O'Brien, going on the theory that mistakes are for this life and perfection for the next, says that one of the charms of this 10-year agreement is that everyone will sit down again in 1986 and work out the wrinkles. "Anybody who knows sports and law and society and sees what we have done knows this is classic give-and-take," he says. Meanwhile, the business of the NBA will go on, including absorption of some ABA teams—the denial of such intentions by NBA owners notwithstanding.
What did the owners get out of the agreement? "I can't think of anything," says Lanier. That's not quite right. The owners did get a resolution of a dispute (technically, the agreement is an out-of-court settlement of a class-action lawsuit brought in 1970 by former Players Association President Oscar Robertson that was scheduled for trial later this year) that has cost them big bucks. Management figured to lose that case—which would have resulted in the loss of many more dollars and, worse, the imposition of a personnel system approved by a judge. Since the judge would be neither a player nor an owner, chances are his system would be less beneficial to basketball than one arrived at through negotiations among men involved in the sport. And the owners did get a delay in the right of first refusal, enabling them to negotiate long-term contracts with key players before the big change.
While basketball was putting the finishing touches on its new system last week, major league baseball owners again were slapped down in their chaotic battle to maintain an old framework. Andy Messersmith, who won 19 games for Los Angeles last year, and retired Pitcher Dave McNally are contending that baseball's reserve clause, the provision that management says binds a player to a team for life, should be interpreted as a one-year, nonrenewable option.
In December an arbitrator ruled in favor of the players, so the owners fired him and went to court to have his decision overturned. Last week a judge ruled in favor of the players. Since the owners do not have the option of firing the judge, they now are trying to figure out what to do next. Most baseball men are unstirred by the basketball agreement and the spirit of compromise that brought it about. The sport's hard-liners seem to be winning out by calling for an appeal of the latest ruling all the way to the Supreme Court.

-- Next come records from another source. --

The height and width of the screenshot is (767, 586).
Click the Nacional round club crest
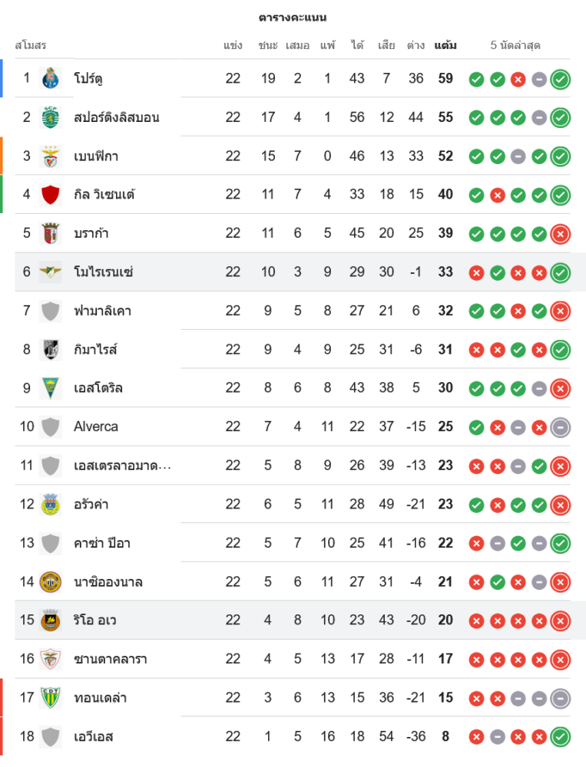click(51, 581)
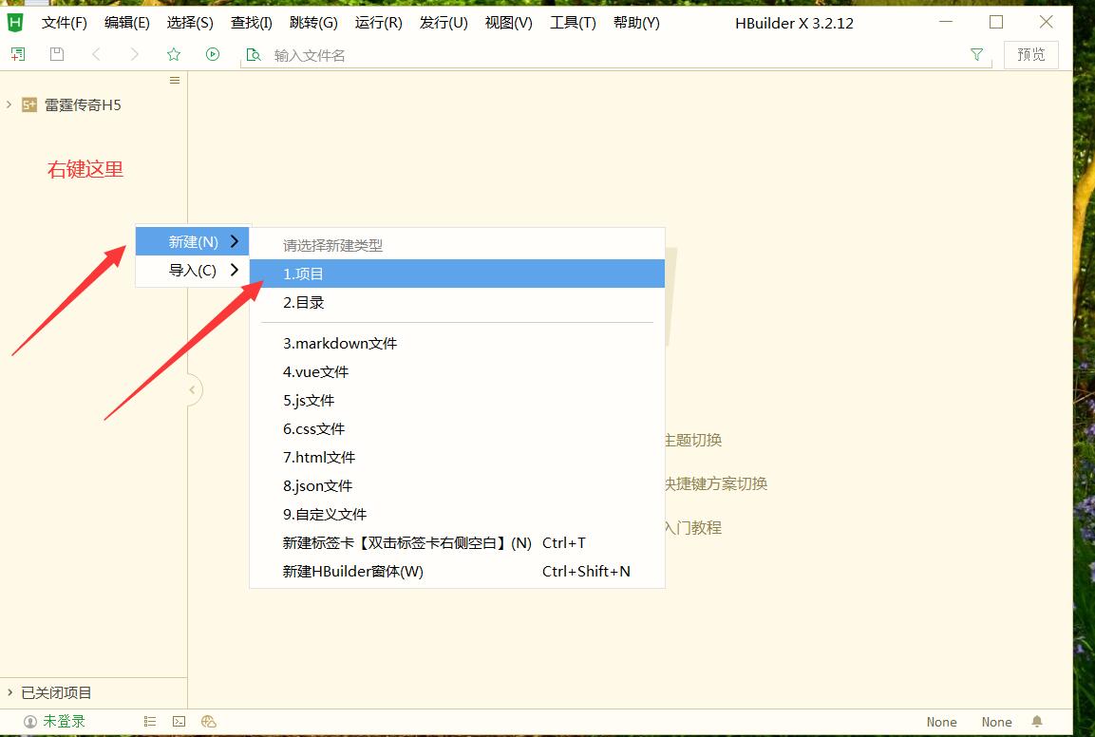Open the project manager hamburger menu
Screen dimensions: 1095x737
point(175,81)
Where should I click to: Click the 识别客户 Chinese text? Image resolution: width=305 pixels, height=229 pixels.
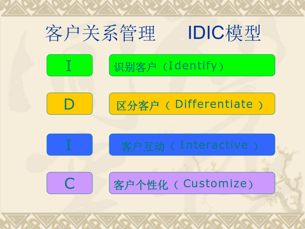click(x=135, y=67)
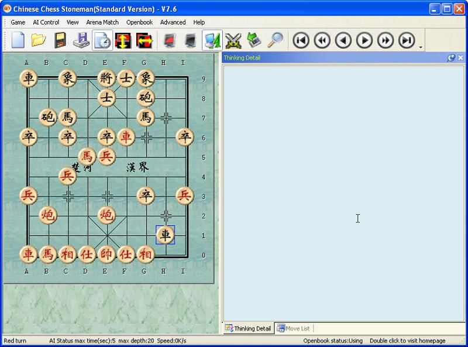Viewport: 468px width, 347px height.
Task: Click the clock timer toolbar icon
Action: [102, 40]
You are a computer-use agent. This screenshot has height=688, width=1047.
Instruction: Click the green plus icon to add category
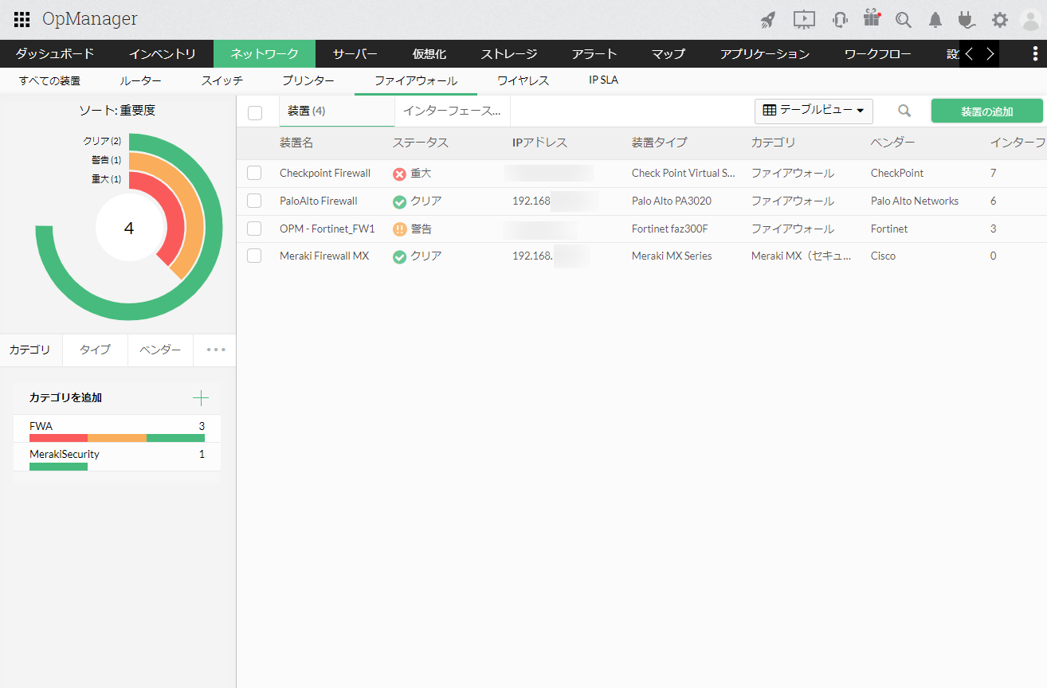click(x=201, y=397)
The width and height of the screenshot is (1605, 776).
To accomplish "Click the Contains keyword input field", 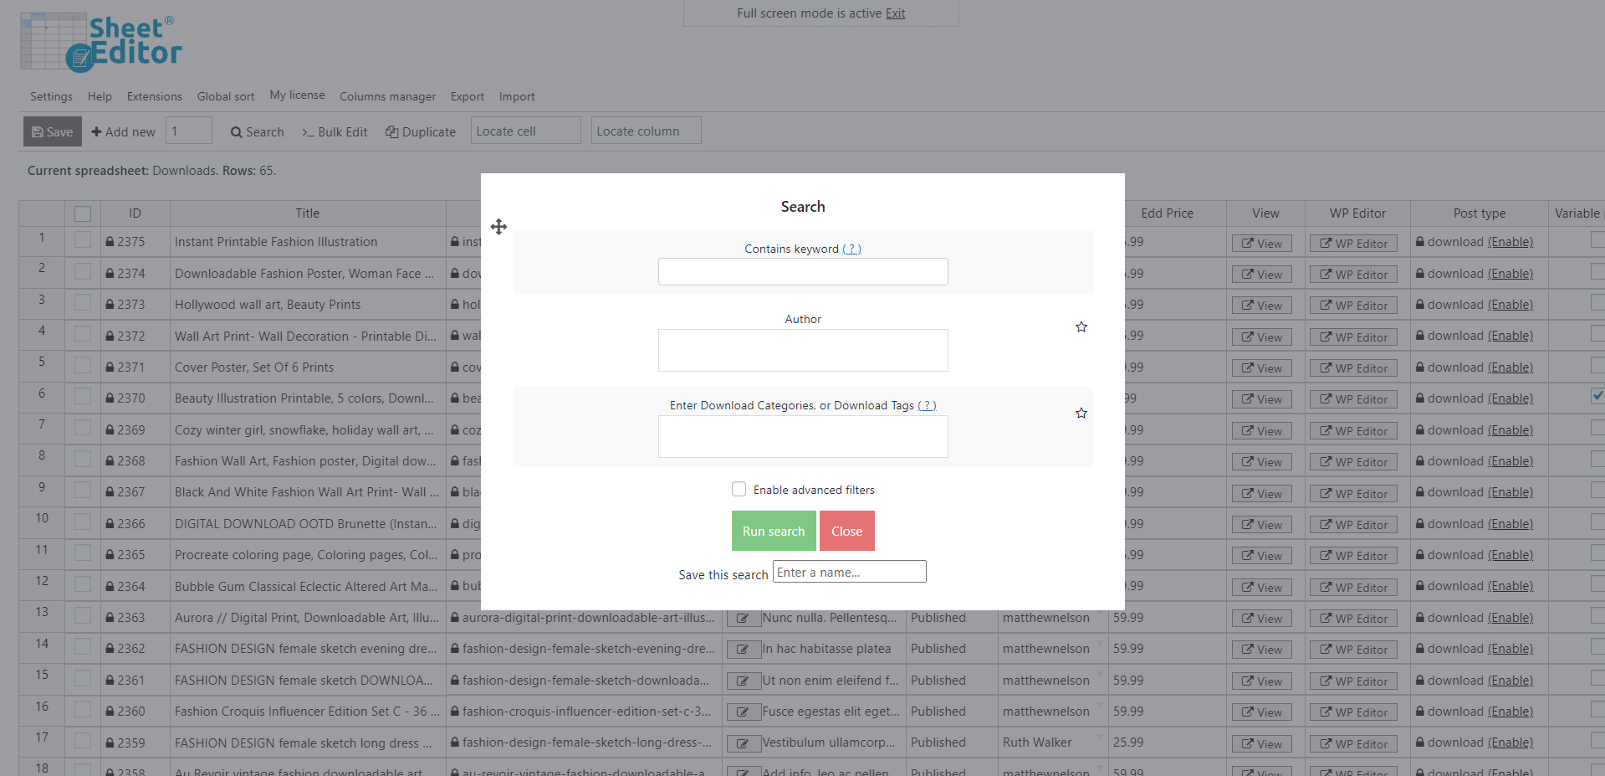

That is likely to be a futile and very expensive gesture.
Marvin Miller, head of the players union, is gloomy over baseball's labor negotiations and claims that the owners have "gone into shock and hysteria over installing a one-year option that has already been eliminated by basketball."
Messersmith, lounging in the sun in Palm Springs, Calif., quietly celebrated his victory. "Baseball hasn't been unfair to me," he said. "It's not that we are slaves. It's just that we don't have any method of mobility like everyone else in this country has."
And that is the problem in all pro leagues—finding some way of squaring the law and individual freedoms with the necessity of a structured arrangement in sports. Baseball has barely begun to approach the problem, and NFL Commissioner Pete Rozelle does not even want to talk about the effect of the basketball decision on his game. But time for such stonewalling has run out on Rozelle because a judge ruled recently that the Rozelle Rule is unconstitutional. NFL owners must get to talking on issues similar to those addressed by their basketball counterparts, and those discussions must be in the same spirit of compromise that led to the NBA agreement.
Ed Garvey, head of the NFL Players Association, claims he is ready to do that. "If the owners want to justify restrictions, they should show us the balance sheets that prove they can't do without them," he says. "We're reasonable."
But Pat Peppler, general manager of the Atlanta Falcons, shakes his head. "I've got to believe that there's an appeals court somewhere in this country that is going to hand down a decision in favor of the owners," he says.
Perhaps. But don't bet on it. The NBA owners have taken a much safer gamble by working with their players.